Concorre com 5 indicações ao OSCAR:

Melhor Filme, Melhor Ator (Rami Malek), Melhor Edição (John Ottman), Melhor Edição de Som (John Warhurst), Melhor Mixagem de Som

A ambivalência de Freddie Mercury em grande medida lembra dois aspectos centrais da filosofia nietzschiana que influenciaram sobremaneira linhas teóricas da Psicologia Moderna: Vontade de Potência e Amor Fati

Fonte: encurtador.com.br/ouLQ7

Mais do que a cinebiografia da Banda inglesa Queen, Bohemian Rhapsody é uma ode a Freddie Mercury, vocalista que deu o tom diferenciado para a agremiação e que, com o seu estilo peculiar, delineou as tendências do showbiz em língua inglesa nos anos 1980 e 1990. Em 134 minutos o espectador é ‘envenenado’ por uma sequência frenética de acontecimentos que só poderiam condizer com as características do representante mor da banda, cuja existência meteórica refletia uma habilidade que poucos artistas conseguiram imprimir: viver várias vidas numa única – e curta – existência. Na versão feminina, algo similar ocorreu com Amy Winehouse.

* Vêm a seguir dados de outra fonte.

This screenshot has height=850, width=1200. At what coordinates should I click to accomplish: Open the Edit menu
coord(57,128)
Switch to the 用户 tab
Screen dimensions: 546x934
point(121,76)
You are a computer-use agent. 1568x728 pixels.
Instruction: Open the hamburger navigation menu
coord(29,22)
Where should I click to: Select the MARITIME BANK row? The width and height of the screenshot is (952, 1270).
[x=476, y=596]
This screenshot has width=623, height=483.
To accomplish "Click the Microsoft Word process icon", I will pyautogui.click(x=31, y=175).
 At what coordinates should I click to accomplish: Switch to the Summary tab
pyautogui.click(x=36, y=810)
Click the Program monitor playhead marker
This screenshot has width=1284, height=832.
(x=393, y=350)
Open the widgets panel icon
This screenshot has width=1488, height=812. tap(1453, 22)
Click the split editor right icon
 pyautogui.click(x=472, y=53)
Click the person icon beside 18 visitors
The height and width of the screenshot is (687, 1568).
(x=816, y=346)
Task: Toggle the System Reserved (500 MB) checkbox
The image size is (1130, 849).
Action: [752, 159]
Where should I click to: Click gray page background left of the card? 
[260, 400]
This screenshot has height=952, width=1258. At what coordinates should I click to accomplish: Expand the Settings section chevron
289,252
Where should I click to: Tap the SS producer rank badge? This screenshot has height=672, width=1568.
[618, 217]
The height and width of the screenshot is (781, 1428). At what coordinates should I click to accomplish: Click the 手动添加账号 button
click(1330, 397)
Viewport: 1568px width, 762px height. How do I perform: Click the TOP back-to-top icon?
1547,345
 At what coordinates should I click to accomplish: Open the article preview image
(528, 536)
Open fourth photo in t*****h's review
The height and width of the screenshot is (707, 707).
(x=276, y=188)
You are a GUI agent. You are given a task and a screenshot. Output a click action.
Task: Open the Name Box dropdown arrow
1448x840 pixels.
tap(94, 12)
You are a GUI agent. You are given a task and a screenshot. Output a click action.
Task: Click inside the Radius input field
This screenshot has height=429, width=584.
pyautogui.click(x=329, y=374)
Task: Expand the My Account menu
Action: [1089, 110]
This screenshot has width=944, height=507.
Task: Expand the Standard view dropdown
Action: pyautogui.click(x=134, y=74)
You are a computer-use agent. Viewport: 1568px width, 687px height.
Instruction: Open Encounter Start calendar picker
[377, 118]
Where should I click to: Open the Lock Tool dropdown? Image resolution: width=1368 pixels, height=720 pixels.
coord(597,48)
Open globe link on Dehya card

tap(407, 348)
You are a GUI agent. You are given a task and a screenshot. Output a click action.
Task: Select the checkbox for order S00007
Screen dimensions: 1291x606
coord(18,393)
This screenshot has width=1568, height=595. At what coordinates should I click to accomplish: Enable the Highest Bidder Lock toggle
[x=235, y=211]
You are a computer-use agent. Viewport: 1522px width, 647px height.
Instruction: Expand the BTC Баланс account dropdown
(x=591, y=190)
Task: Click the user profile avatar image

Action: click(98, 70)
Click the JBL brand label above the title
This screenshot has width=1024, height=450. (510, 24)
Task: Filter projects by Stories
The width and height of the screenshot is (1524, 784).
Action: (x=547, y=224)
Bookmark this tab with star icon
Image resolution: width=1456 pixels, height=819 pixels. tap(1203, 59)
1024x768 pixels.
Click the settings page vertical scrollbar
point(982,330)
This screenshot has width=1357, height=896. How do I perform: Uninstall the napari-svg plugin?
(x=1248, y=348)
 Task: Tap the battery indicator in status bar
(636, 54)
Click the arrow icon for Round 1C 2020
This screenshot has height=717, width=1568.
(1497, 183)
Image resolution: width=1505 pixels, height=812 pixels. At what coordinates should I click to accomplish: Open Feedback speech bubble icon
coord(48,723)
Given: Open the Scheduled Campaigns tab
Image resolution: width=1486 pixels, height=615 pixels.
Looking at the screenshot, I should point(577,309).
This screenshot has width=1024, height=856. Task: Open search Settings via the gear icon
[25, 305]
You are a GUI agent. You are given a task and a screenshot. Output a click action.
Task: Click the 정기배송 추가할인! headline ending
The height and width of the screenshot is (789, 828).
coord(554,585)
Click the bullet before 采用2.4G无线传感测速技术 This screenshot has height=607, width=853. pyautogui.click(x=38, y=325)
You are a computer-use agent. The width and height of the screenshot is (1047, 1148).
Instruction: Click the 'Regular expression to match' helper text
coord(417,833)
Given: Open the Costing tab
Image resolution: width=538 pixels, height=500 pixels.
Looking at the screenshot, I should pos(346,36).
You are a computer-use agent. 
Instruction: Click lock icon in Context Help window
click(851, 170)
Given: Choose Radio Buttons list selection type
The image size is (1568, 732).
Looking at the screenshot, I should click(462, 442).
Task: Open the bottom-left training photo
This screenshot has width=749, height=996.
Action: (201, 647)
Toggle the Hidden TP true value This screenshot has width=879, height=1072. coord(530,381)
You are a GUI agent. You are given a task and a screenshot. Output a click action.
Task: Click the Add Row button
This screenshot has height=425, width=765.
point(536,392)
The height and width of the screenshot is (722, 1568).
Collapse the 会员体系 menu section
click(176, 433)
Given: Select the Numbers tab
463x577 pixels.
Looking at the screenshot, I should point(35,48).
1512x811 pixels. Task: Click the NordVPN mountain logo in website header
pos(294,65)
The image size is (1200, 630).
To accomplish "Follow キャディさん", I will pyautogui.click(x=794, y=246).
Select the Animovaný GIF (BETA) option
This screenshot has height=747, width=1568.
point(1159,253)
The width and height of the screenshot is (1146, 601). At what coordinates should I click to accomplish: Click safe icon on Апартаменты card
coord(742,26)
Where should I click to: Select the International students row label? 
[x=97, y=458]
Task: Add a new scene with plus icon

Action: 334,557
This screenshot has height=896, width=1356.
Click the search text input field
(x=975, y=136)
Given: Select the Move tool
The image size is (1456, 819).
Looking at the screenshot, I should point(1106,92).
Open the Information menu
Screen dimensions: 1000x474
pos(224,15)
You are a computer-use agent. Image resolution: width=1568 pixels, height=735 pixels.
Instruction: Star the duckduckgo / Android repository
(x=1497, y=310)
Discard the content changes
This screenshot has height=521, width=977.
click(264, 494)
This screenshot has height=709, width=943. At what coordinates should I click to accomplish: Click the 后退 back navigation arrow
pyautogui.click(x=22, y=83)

Atuando como Mercury, o talentoso Rami Malek ganha o reconhecimento do público e da crítica por encarnar o espírito controvertido – e igualmente apaixonante – do britânico, que em aproximadamente duas décadas (o filme, no entanto, só retrata 15 anos do ídolo) mudou a forma de se produzir música no Ocidente e de interagir com o público, como bem pontuou a cantora pop norte-americana Lady Gaga, fortemente influenciada pelas performances do vocalista, que mesmo na fase mais crítica da AIDS (ele integrou uma legião de artistas e intelectuais ceifados pela doença, na década de 90) manteve uma postura que dispensava a culpa e o ressentimento.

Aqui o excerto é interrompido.